Bescheidbeschwerde – Einzel – Erkenntnis des BFG vom 14.11.2017, RV/5101133/2017

Zu Unrecht ausbezahlter Zuschuss zum Kinderbetreuungsgeld

Rechtssätze

Folgerechtssätze

RV/5101133/2017-RS1 Permalink Rechtssatzkette anzeigen
wie RV/7104987/2014-RS1
Wurde der Zuschuss zum Kinderbetreuungsgeld von Anfang an zu Unrecht gewährt, ist gegebenenfalls mit Rückforderung nach § 31 KBGG vorzugehen.

Wurde allerdings die Leistung im Zeitpunkt der Leistungserbringung zu Recht gewährt, überschreitet aber in weiterer Folge das nach § 19 Abs. 2 KBGG ermittelte Einkommen die in § 19 Abs. 1 KBGG angeführten Grenzen, ist eine Rückzahlung im Wege einer Abgabenvorschreibung nach §§ 18 ff. KBGG zu veranlassen.

Gebührte der Zuschuss nach dem Gesetz im Jahr der Auszahlung nicht, ist dieser nicht Gegenstand einer Abgabe nach §§ 18 ff. KBGG, die vom Finanzamt einzuheben ist, sondern allenfalls einer Rückforderung nach § 31 KBGG, für die der jeweilige Krankenversicherungsträger zuständig ist.

Entscheidungstext

IM NAMEN DER REPUBLIK

Das Bundesfinanzgericht hat durch den Richter R. in der Beschwerdesache ** ***, Adr., über die Beschwerde vom 20. Februar 2017 gegen den Bescheid der belangten Behörde Finanzamt FA vom 31. Jänner 2017, St.Nr. ***/****, VNR: **********, betreffend Rückzahlung ausbezahlter Zuschüsse zum Kinderbetreuungsgeld für das Jahr 2011 zu Recht erkannt: 

Der angefochtene Bescheid wird gemäß § 279 BAO ersatzlos aufgehoben.

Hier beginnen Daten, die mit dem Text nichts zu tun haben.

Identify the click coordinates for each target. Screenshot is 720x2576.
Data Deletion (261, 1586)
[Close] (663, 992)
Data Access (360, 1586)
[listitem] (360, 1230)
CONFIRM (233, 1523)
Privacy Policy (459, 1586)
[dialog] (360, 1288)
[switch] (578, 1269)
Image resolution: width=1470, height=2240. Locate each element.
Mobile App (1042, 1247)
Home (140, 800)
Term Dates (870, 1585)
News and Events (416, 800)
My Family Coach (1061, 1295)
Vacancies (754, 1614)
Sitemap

Gegen dieses Erkenntnis ist eine Revision an den Verwaltungsgerichtshof nach Art. 133 Abs. 4 Bundes-Verfassungsgesetz (B-VG) zulässig.

Entscheidungsgründe

Mit dem angefochtenen Bescheid vom 31. Jänner 2017 wurde der beschwerdeführenden Partei eine Rückzahlung von ausbezahlten Zuschüssen zum Kinderbetreuungsgeld für das Jahr 2011 gemäß § 18 Abs. 1 Z. 2 Kinderbetreuungsgeldgesetz (KBGG) vorgeschrieben.
Begründend führte die Abgabenbehörde aus, für das Kind des Beschwerdeführers, **** ***, seien Zuschüsse zum Kinderbetreuungsgeld ausbezahlt worden. Gemäß § 18 Abs. 1 Z 2 KBGG seien im Rahmen des Gesamtschuldverhältnisses beide (Ehe)Partner zur Rückzahlung des Zuschusses verpflichtet. Bei einer Gesamtschuld liege es im Ermessen der Behörde, wem und in welchem Ausmaß die Abgabe vorgeschrieben werde. Im Jahr 2011 seien die für die Rückzahlung des Zuschusses maßgeblichen Einkommensgrenzen gemäß § 19 Abs. 1 Z 2 KBGG überschritten worden. Die Behörde habe nach Billigkeit und Zweckmäßigkeit unter Berücksichtigung aller in Betracht kommenden Umstände den Beschwerdeführer auf Grund seiner Einkommensverhältnisse und der Tragung der mit der Haushaltszugehörigkeit des Kindes verbundenen Lasten durch den anderen Elternteil zur Rückzahlung herangezogen.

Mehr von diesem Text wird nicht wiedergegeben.